───── PASSAGE SHOWN

Andy Lutomirski
2018-Oct-04 20:05 UTC
[patch 00/11] x86/vdso: Cleanups, simmplifications and CLOCK_TAI support
> On Oct 4, 2018, at 12:31 PM, Peter Zijlstra <peterz at infradead.org> wrote: > > On Thu, Oct 04, 2018 at 07:00:45AM -0700, Andy Lutomirski wrote: >>> On Oct 4, 2018, at 1:11 AM, Peter Zijlstra <peterz at infradead.org> wrote: >>> >>>> On Thu, Oct 04, 2018 at 09:54:45AM +0200, Vitaly Kuznetsov wrote: >>>> I was hoping to hear this from you :-) If I am to suggest how we can >>>> move forward I'd propose: >>>> - Check if pure TSC can be used on SkyLake+ systems (where TSC scaling >>>> is supported). >>>> - Check if non-masterclock mode is still needed. E.g. HyperV's TSC page >>>> clocksource is a single page for the whole VM, not a per-cpu thing. Can >>>> we think that all the buggy hardware is already gone? >>> >>> No, and it is not the hardware you have to worry about (mostly), it is >>> the frigging PoS firmware people put on it. >>> >>> Ever since Nehalem TSC is stable (unless you get to >4 socket systems, >>> after which it still can be, but bets are off). But even relatively >>> recent systems fail the TSC sync test because firmware messes it up by >>> writing to either MSR_TSC or MSR_TSC_ADJUST. >>> >>> But the thing is, if the TSC is not synced, you cannot use it for >>> timekeeping, full stop. So having a single page is fine, it either >>> contains a mult/shift that is valid, or it indicates TSC is messed up >>> and you fall back to something else. >>> >>> There is no inbetween there. >>> >>> For sched_clock we can still use the global page, because the rate will >>> still be the same for each cpu, it's just offset between CPUs and the >>> code compensates for that. >> >> But if we?re in a KVM guest, then the clock will jump around on the >> same *vCPU* when the vCPU migrates. > > Urgh yes.. > >> But I don?t see how kvmclock helps here, since I don?t think it?s used >> for sched_clock. > > I get hits on kvm_sched_clock, but haven't looked further.Ok, so KVM is using the per-vCPU pvclock data for sched_clock. Which hopefully does something intelligent. Regardless of any TSC syncing issues, a paravirt clock should presumably be used for sched_clock to account for time that the vCPU was stopped. It would be fantastic if this stuff were documented much better, both in terms of the data structures and the Linux code.

──────────

SET TASKS
(a) In the vdso thread, why does Peter Zijlstra say a single clocksource page for the whole VM is fine? Answer in one to three sentences.
(b) Write the next message in the vdso thread, following on from its final sentence about documentation.

───── RAW RECORDS

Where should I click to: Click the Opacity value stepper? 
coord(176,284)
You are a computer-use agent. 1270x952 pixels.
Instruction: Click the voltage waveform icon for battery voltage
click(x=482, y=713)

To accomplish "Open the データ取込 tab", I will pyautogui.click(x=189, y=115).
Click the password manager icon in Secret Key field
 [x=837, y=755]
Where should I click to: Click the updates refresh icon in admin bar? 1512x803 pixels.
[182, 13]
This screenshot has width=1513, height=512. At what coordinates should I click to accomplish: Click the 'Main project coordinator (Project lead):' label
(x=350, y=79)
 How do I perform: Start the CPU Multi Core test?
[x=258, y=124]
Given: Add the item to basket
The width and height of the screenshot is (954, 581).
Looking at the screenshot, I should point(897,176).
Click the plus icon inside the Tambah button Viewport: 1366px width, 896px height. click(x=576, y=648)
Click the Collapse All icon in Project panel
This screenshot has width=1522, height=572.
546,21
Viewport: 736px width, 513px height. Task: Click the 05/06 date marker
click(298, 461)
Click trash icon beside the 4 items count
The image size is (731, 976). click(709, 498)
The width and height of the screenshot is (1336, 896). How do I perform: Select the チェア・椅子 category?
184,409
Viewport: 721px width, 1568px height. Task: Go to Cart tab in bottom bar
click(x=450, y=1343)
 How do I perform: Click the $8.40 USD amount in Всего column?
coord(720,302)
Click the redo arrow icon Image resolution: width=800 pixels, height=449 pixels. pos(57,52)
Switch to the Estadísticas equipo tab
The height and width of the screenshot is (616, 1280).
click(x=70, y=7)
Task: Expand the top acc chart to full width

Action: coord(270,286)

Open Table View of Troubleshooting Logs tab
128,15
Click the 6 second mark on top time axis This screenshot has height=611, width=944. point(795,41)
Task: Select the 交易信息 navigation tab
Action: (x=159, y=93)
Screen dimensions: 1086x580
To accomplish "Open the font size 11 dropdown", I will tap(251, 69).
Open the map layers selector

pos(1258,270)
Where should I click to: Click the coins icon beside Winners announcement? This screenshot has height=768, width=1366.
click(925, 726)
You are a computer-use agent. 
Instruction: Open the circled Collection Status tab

──────────

RESULTS BY TASK
(a) If the TSC is not synced, it cannot be used for timekeeping at all, so there is no in-between case. The single page either holds a valid mult/shift or indicates that the TSC is messed up, in which case the system falls back to something else.

(b)
Andy Lutomirski
2018-Oct-04 22:15 UTC
[patch 00/11] x86/vdso: Cleanups, simmplifications and CLOCK_TAI support
For better or for worse, I'm trying to understand this code. So far, I've come up with this patch: https://git.kernel.org/pub/scm/linux/kernel/git/luto/linux.git/commit/?h=x86/vdso-tglx&id=14fd71e12b1c4492a06f368f75041f263e6862bf Is it correct, or am I missing some subtlety?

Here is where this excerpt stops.